But, as I woke up this morning I could not have been happier. My subconscious knew where I longed to be that day, and so, it projected a near perfect experience one that felt like reality at the time. I don't believe that I was doing anything other than having a good dream. Seeing their smiles and remembering a place I had been recently. And I loved every second I it. I felt compelled to enter it into my "online diary" so that on days when my whole being feels so drawn to them I can take comfort in knowing that access to those memories are only a nap away.

I am continually awed at the many things we take for granted. And most of them are as simple as a working brain that is wired in such a way that it can produce thoughts that begin to feel like reality. Just one more testament that we are children of a divine being, a King even, far greater than we could ever fathom.

And some recent pictures of the babies:




Wednesday, July 4, 2012

Amazon...

The  Amazon was an ABSOLUTE blast. We hiked, swam, ate, played and even danced! The rooms we stayed in were beautiful! My only complaint was how hot it was. It was humid as its ever been and just so sweaty hot. I was dripping from the time I stepped off the boat… to the time we landed back in Quito and I could shower.

:: DIRECTIONS FOR THIS TASK ::
Pick up the blog post about the Amazon trip after its last sentence and continue writing it.

(Source records)
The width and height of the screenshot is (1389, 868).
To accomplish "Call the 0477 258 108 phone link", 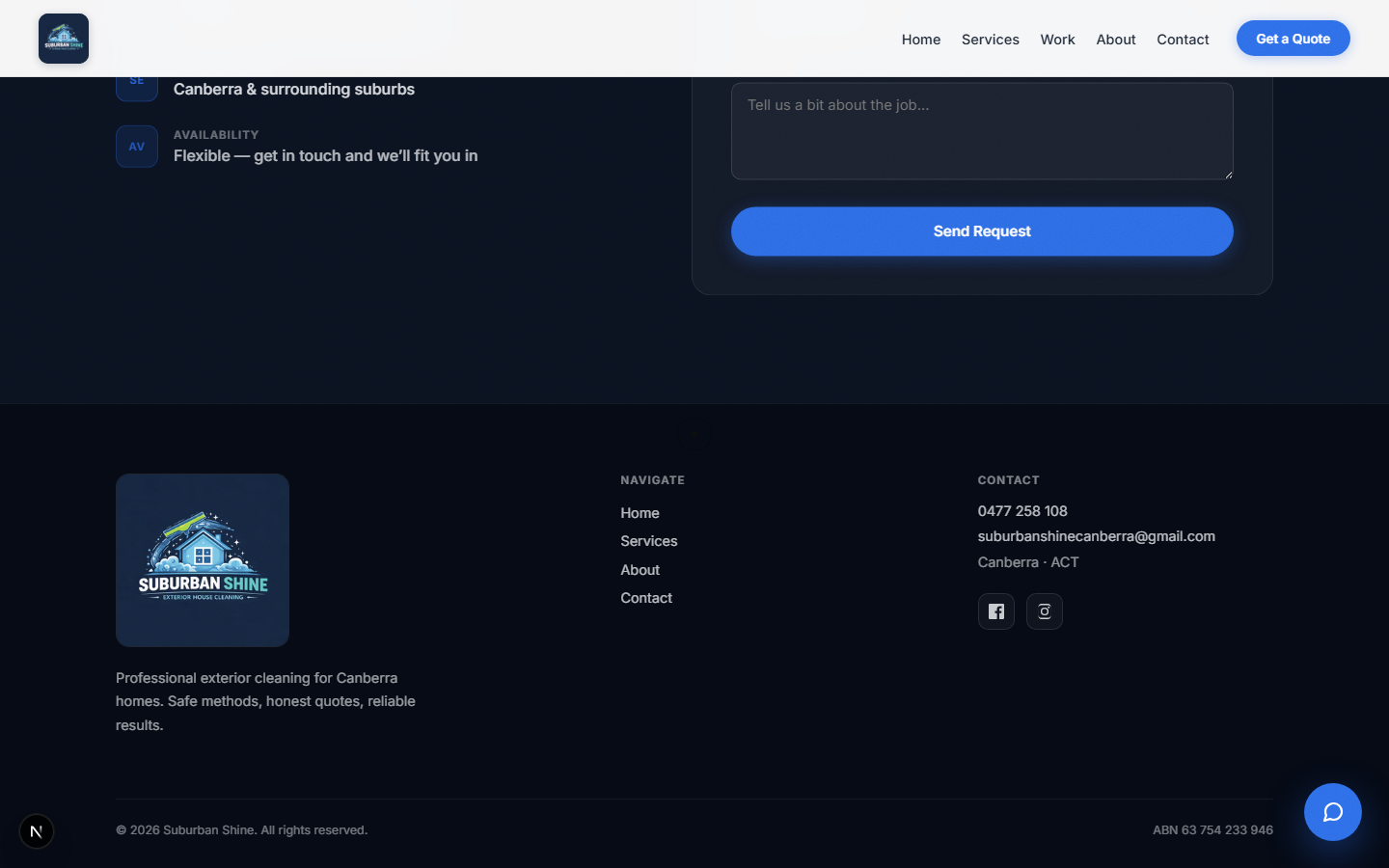I will pos(1022,511).
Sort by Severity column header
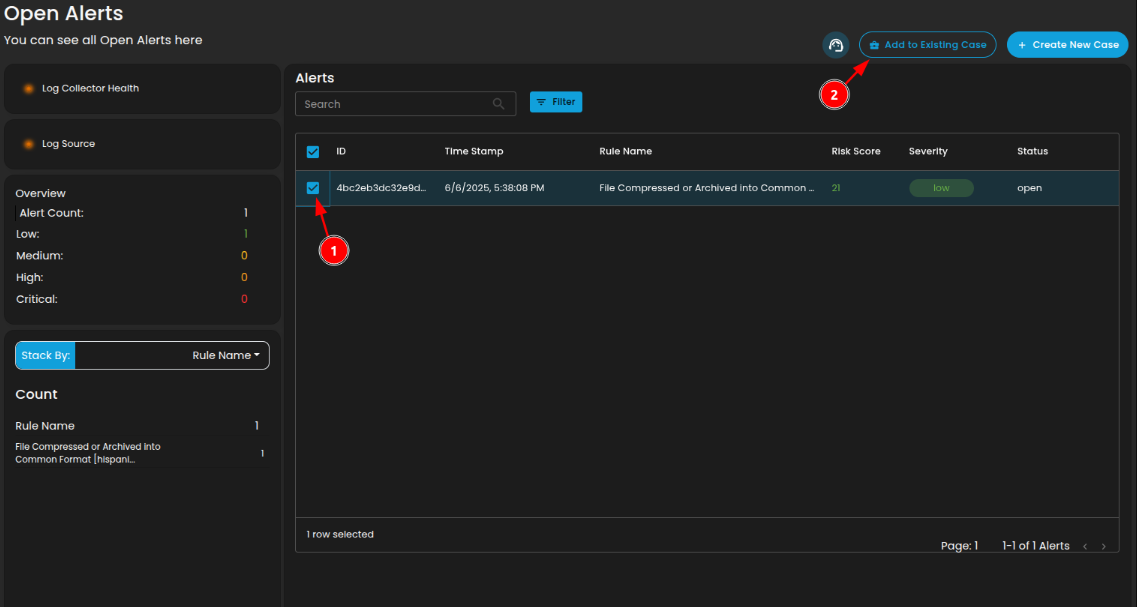This screenshot has height=607, width=1137. coord(927,152)
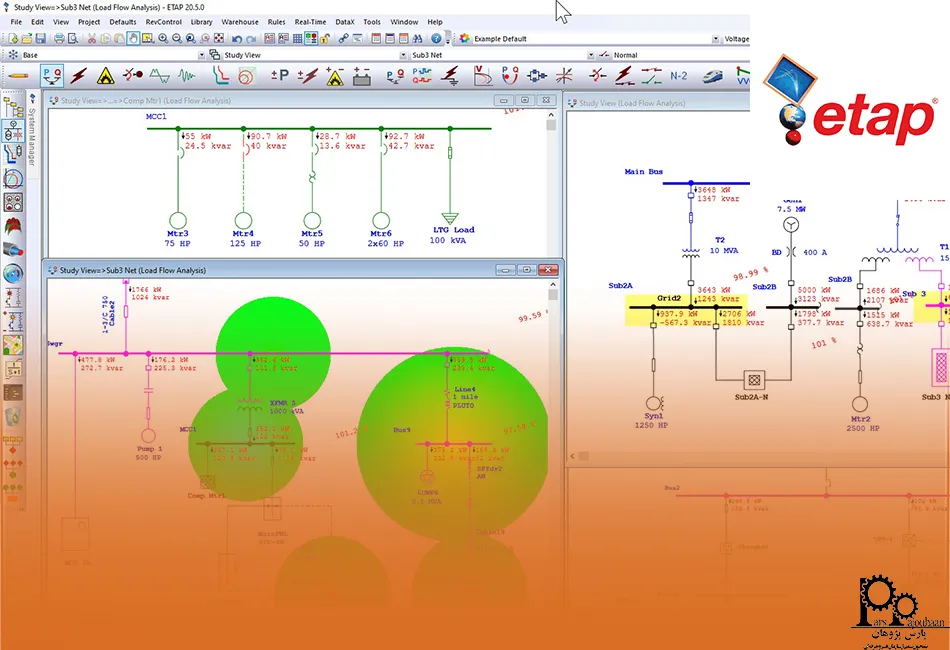
Task: Open the Warehouse menu
Action: coord(239,21)

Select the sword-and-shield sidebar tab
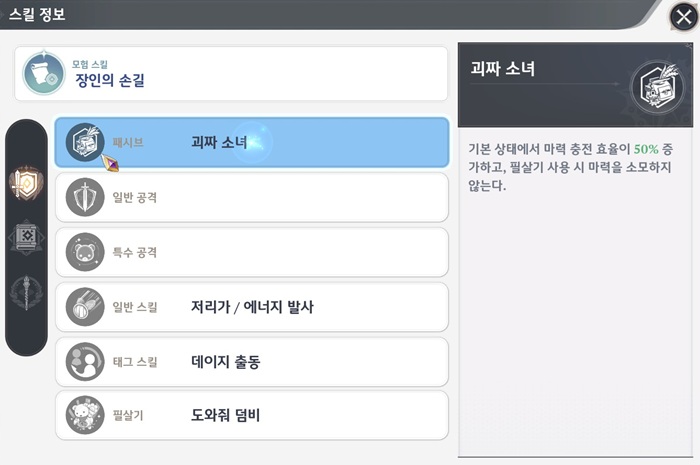point(26,182)
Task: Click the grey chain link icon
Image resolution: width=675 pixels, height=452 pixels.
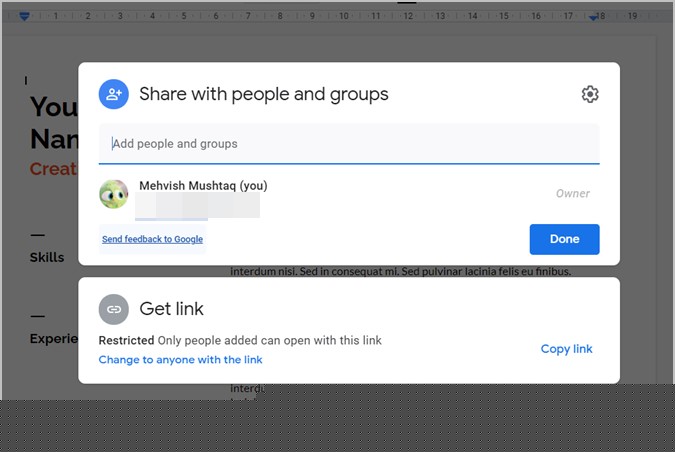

:: EXERCISE OUTPUT ::
It was well worth the experience though. It was definitely once in a lifetime and I took full advantage of that!

The pictures tell the stories far better than I could ever articulate… So, I will let them do most of the talking in this post!

p.s these are ALL out of order?! Blogger messed up my order... So with no actual flow to my weekend in the Amazon... let's begin:
Maggots... or Grub. 

Yes. They are alive. 

Yes. Sam and I did each eat one. (Actual picture of that... coming later in the blog?!)

How I felt after... 

Kiss the cook!

About to float down the Amazon in our lifejacket diapers! :)
 We floated down part of the Amazon. We didn't see any alligator or snakes or anything!! It was SO awesome!! I loved every second of this trip!!
A night hike! Me, Janessa and Linnea. 

Us actually eating the grub. I love Sam's face. 

Arriving in the Amazon! Leah and Janessa. 

Riding on a really high truck... to take us to our canoe/boat that brought us to the lodge. 

Just monkey'n around. 

They loved her backpack! And just rummaged around! This is Brandi!!


Mikele and Leah! Thus begins our motorized canoe ride to the heart of the Amazon!! aka The Yachana Lodge!

They gave us a packed lunch. And my hair was going a lil crazy in the wind/humidity. 

The boat stopped for a bathroom break. It was a long boat ride!

I love my friend Leah. :)

These are kids from a local tribe/village a few minutes walk from the lodge we stayed at! I love Amazonian babies almost a much as my city, Ecuadorean babies!

Sam, Me and Janessa Hammocking. 

I LOVE SAM!! So pumped she's going to be in Provo!!!

Prettiest view EVER?

The random parrot who let us pick him up!

Abel took me on a spin on his motorbike!

A ginormous tree!!

Me and Sam arriving in the Amazon!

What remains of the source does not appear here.